In 2011, residents of Daybreak, a 4,200-acre master-planned community in South Jordan, Utah, will drive, bike or walk across the $2-million Brookside Bridge, which is made almost completely out of recycled materials. By then, project officials hope an environmental rating system for infrastructure will exist to quantify the bridge’s eco-friendliness.
This June, contractor Ralph L. Wads-worth Construction, Salt Lake City, took two days, 500 worker-hours and twin 275-ton cranes—owned by Mountain Crane Services, Herriman, Utah—to pin 40 half-arches together to create 20 full arches, spanning an 80-ft embankment and connecting the east side of Daybreak to the currently undeveloped west side.
The project team used 3.2 million lb of recycled concrete and recycled rebar and oil with low levels of volatile organic compounds—all sourced just 40 miles away. “We knew the bridge should adhere to sustainable standards similar to the rest of the structures at Daybreak,” says Piper Rhodes, health, safety and environment manager for Kennecott Land, the Daybreak developer. All buildings built within Daybreak must seek some level of Leadership in Energy and Environmental Design or Energy Star certification.
But Kennecott and Sacramento-based bridge designer Nolte Associates hit a snag in documenting their sustainability goals: Neither the U.S. Green Building Council nor Energy Star have a rating system for infrastructure. “Infrastructure, like bridges or parking garages, cannot be LEED-certified as it wouldn’t be able to meet some of the prerequisites for the environmental credit categories or be able to achieve points within them,” says Marie Coleman, USGBC spokeswoman. The council has no immediate plans to create such infrastructure guidelines.
Early Efforts
There have been various efforts in the transportation world to create a LEED-like rating system for highways, such as Greenroads (ENR 7/26 p. 13), but they are still in the infancy stages. The Daybreak team is talking to the Utah chapter of the American Council of Engineering Companies on sustainable infrastructure and how to rate it, says Rhodes.

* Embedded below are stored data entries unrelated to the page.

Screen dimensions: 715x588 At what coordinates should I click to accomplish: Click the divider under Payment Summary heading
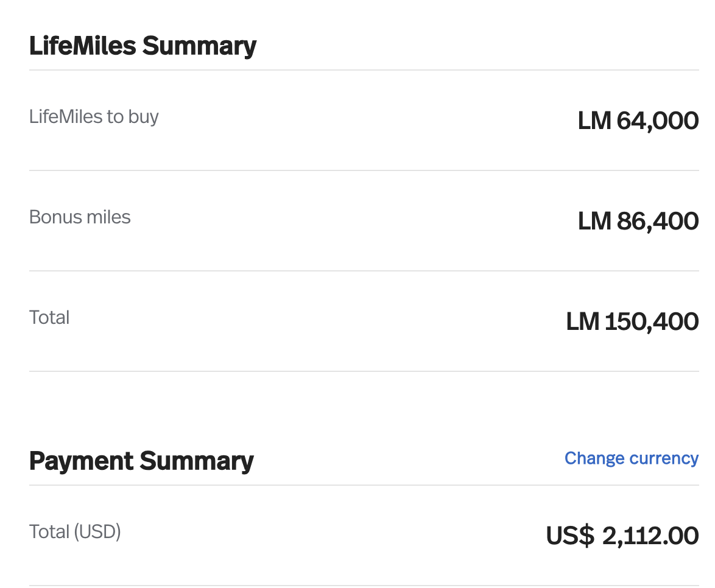coord(364,485)
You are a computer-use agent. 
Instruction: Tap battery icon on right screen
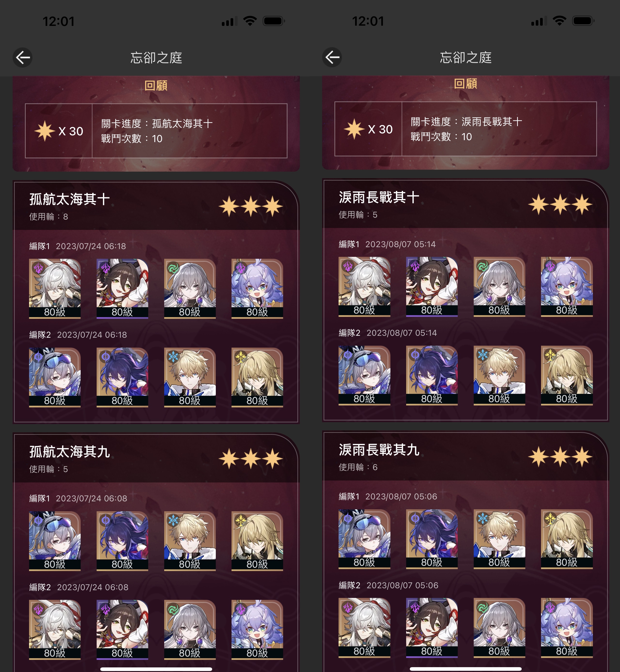point(583,21)
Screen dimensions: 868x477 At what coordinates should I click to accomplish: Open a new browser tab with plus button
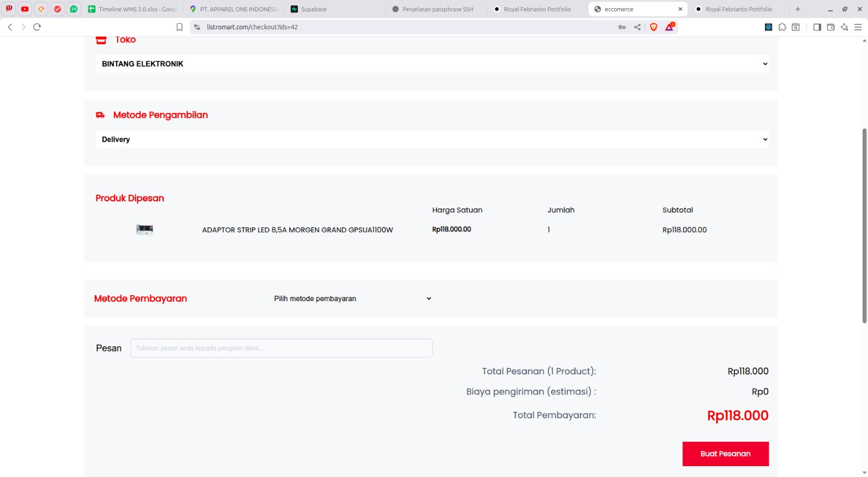[798, 9]
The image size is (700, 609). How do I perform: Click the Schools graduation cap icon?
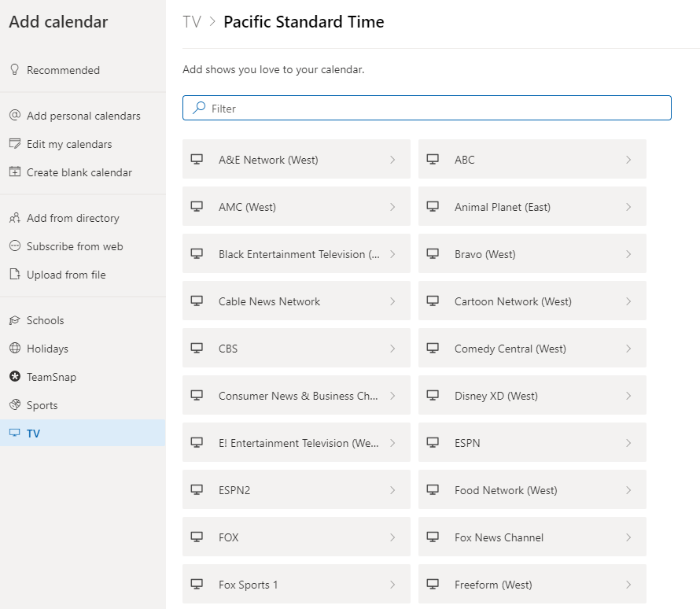[14, 320]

The project team is confident of its “green” design. “We don’t have the data compiled for this project, but the bridge is probably in the top 10% when it comes to [using] the most recycled materials,” says Ben Franciscotti, construction manager for Kennecott Land. “The arch structure weighs approximately 880 tons, and we had to use more than 16,000 tons of recycled material to build it.”
Concrete from other projects was stockpiled within Daybreak, waiting to be repurposed, says Franciscotti. “Finding recycled rebar wasn’t too much of a challenge due to the current recession,” he adds. “The United States currently has a surplus of recycled metal.”
Oldcastle Precast, Ogden, Utah, formed the materials into 40 precast arches, each 40 ft long, 4 ft wide and 2 ft deep. The arches are a proprietary system of Swiss firm BEBO Arch International AG. “We decided early on that it would negatively affect the sustainable design to extend the carbon footprint for shipping,” says Rhodes. “Not only did this save us in transportation costs, it also gave Kennecott a little more supervision as the arches were formed.”
Cosmetic work, including landscaping and lights, will start in 2011 if the budget allows, says Valerie Wallace, Wadsworth project manager. The bridge will connect the community to a park-and-ride for a light-rail system, which won’t be completed for another year.